Newsletter
BAG-Bestätigung zur Zustellung einer Kündigung per Einwurf-Einschreiben
Ein Kündigungsschreiben, das per Einwurf- Einschreiben übersendet wird, gilt als zugestellt, sobald das Einschreiben in den Herrschaftsbereich des Empfängers gelangt. Ein Einlieferungsbeleg und die Reproduktion des Auslieferungsbeleges mit der Unterschrift des Zustellers, werden als Beweis des ersten Anscheins angesehen und sprechen für den Beweis des Zugangs beim Empfänger.
So hatte es bereits das Landesarbeitsgericht Nürnberg, Az. 5 Sa 1/23, am 15.06.2023 entschieden, wie wir in unserem Newsletter 1/24 berichtet haben. Das BAG hat die Entscheidung des LAG mit Urteil vom 20.06.2024, Az. 2 AZR 213/23, bestätigt.
Dabei beruft sich das BAG weiterhin auf seine ständige Rechtsprechung, nach der eine Willenserklärung unter Abwesenden dann zugeht, wenn sie in verkehrsüblicher Weise in die tatsächliche Verfügungsgewalt des Empfängers gelangt ist und für diesen unter gewöhnlichen Verhältnissen die Möglichkeit besteht, von ihr Kenntnis zu nehmen. Zum Bereich des Empfängers gehören von ihm vorgehaltene Empfangseinrichtungen wie ein Briefkasten. Ob die Möglichkeit der Kenntnisnahme bestand, ist nach den „gewöhnlichen Verhältnissen“ und den „Gepflogenheiten des Verkehrs“ zu beurteilen. So bewirkt der Einwurf in einen Briefkasten den Zugang, sobald nach der Verkehrsanschauung mit der nächsten Entnahme zu rechnen ist. Dabei ist nicht auf die individuellen Verhältnisse des Empfängers abzustellen.
Weiterhin wird vom Bundesarbeitsgericht und dem Bundesgerichtshof (BAG 22.03.2012 - 2 AZR 224/11; BGH 21.01.2004 - XII ZR 214/00) die Annahme vertreten, dass mit einer Leerung der Hausbriefkästen unmittelbar nach Abschluss der üblichen Postzustellzeiten zu rechnen sei.

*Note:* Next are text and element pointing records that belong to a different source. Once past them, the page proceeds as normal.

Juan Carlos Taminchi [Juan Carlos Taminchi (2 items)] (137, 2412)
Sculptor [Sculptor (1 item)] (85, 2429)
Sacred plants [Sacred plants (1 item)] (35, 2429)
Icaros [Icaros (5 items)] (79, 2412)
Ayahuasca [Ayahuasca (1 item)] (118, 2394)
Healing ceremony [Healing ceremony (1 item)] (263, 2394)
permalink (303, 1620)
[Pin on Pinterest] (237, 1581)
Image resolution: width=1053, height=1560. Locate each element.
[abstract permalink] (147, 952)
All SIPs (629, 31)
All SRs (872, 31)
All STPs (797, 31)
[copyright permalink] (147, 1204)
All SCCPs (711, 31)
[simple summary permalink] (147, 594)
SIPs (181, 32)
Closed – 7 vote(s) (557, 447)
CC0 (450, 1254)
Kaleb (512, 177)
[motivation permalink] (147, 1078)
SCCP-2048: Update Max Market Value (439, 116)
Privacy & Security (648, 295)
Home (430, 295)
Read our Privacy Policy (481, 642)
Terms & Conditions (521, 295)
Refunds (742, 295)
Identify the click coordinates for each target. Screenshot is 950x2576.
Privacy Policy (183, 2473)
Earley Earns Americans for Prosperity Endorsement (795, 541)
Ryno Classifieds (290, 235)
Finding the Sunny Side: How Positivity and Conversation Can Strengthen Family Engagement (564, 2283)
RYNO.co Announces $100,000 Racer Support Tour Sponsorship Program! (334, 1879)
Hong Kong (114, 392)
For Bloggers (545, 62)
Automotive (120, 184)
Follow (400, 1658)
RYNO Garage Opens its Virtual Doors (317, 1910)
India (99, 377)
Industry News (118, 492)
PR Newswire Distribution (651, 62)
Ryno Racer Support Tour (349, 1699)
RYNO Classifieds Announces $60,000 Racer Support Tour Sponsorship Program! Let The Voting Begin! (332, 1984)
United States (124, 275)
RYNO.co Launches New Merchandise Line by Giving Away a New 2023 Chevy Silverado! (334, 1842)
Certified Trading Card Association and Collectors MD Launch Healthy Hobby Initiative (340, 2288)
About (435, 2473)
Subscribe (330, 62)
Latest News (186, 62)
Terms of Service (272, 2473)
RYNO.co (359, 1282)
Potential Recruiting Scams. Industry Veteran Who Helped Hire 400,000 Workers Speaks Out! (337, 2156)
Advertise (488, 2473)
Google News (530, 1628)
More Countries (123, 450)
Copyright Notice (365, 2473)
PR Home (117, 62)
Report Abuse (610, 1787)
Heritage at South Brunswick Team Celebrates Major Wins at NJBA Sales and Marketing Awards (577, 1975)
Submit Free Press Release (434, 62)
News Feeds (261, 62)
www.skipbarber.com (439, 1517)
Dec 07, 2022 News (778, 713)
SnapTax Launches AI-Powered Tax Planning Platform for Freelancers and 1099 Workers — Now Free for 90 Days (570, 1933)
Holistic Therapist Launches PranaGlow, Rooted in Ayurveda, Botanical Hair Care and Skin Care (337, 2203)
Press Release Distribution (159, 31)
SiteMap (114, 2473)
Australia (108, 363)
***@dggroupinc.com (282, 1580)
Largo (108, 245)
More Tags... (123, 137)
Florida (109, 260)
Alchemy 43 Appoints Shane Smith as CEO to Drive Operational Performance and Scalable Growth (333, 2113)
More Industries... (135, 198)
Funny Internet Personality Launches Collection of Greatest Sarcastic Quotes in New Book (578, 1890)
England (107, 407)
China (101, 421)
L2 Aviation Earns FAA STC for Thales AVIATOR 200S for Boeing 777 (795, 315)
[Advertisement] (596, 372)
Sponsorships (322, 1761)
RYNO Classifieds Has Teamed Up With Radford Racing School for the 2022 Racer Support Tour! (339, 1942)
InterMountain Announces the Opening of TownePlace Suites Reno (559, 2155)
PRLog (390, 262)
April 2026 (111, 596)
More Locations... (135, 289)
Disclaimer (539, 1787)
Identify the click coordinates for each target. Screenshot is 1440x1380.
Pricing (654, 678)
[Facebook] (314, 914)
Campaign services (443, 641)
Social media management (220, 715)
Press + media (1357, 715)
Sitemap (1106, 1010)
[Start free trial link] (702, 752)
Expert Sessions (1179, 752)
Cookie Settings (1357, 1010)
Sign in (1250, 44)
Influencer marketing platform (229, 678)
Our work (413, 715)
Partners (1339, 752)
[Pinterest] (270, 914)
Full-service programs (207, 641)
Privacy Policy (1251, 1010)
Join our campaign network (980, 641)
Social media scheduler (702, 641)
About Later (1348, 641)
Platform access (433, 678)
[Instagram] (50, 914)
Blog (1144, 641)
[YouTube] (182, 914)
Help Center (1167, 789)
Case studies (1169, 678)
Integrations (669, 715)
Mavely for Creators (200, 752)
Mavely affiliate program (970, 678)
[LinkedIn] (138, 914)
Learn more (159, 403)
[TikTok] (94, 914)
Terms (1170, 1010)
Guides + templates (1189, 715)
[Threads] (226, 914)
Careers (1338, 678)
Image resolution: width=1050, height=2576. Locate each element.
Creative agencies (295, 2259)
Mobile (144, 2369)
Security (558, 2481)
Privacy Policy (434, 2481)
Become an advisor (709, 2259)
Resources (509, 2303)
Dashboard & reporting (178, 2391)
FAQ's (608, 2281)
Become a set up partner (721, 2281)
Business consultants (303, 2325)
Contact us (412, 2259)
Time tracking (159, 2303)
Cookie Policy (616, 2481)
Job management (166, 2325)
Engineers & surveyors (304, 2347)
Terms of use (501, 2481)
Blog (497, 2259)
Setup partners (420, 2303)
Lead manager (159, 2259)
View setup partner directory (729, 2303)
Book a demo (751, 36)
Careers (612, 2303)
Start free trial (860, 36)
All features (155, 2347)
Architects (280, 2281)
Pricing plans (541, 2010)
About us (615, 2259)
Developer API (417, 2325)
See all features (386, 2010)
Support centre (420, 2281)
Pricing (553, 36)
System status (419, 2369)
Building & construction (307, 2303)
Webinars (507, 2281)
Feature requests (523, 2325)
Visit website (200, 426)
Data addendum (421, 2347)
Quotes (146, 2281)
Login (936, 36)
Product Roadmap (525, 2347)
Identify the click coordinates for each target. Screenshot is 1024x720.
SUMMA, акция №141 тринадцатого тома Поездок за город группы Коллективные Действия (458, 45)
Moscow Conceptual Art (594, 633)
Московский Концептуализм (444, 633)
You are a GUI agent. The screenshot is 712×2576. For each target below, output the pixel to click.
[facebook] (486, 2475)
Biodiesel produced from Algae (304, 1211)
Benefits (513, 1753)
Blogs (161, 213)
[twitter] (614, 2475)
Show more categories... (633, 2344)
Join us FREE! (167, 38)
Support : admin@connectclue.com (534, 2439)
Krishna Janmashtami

In der Entscheidung vom 15.06.2023 hatte das Landesarbeitsgericht Nürnberg angenommen, es bestehe ein Beweis des ersten Anscheins, welcher vorliege, wenn es sich, wie beim Einwurfeinschreiben, um typische Geschehensabläufe handelt. Das BAG stellt in seiner Entscheidung klar, dass die Frage, ob ein Anscheinsbeweis eingreift, der Prüfung durch das Revisionsgericht unterliegt. Der Beweis des ersten Anscheins greift bei typischen Geschehensabläufen ein, also in Fällen, in denen ein bestimmter Sachverhalt feststeht, der nach der allgemeinen Lebenserfahrung auf eine bestimmte Ursache oder auf einen bestimmten Ablauf als maßgeblich für den Eintritt eines bestimmten Erfolgs hinweist. Dabei bedeutet Typizität nicht, dass die Ursächlichkeit einer Tatsache für den Erfolg bei allen Sachverhalten der Fallgruppe immer vorhanden sein muss; sie muss aber so häufig gegeben sein, dass die Wahrscheinlichkeit, einen solchen Fall vor sich zu haben, sehr groß ist (vgl. BGH 12.12.2023 – VI ZR 76/23). Die Grundsätze des Anscheinsbeweises begründen weder eine zwingende Beweisregel noch eine Beweisvermutung und auch keine Beweislastumkehr zulasten einer Partei. Ein Anscheinsbeweis wird vielmehr bereits dadurch erschüttert, dass der Prozessgegner atypische Umstände des Einzelfalls darlegt und im Fall des Bestreitens Tatsachen nachweist, die die ernsthafte, ebenfalls in Betracht kommende Möglichkeit eines abweichenden Geschehensablaufs nahelegen (vgl. BGH 26.01.2016 – XI ZR 91/14). Nach diesem Maßstab besteht ein Anscheinsbeweis, dass das Kündigungsschreiben am 30.09.2021 zu den üblichen Postzustellzeiten in den Hausbriefkasten des Klägers gelegt wurde. Diesen Anscheinsbeweis habe die Klägerin nicht erschüttert, da sie keine atypischen Umstände des Einzelfalls darlegt habe.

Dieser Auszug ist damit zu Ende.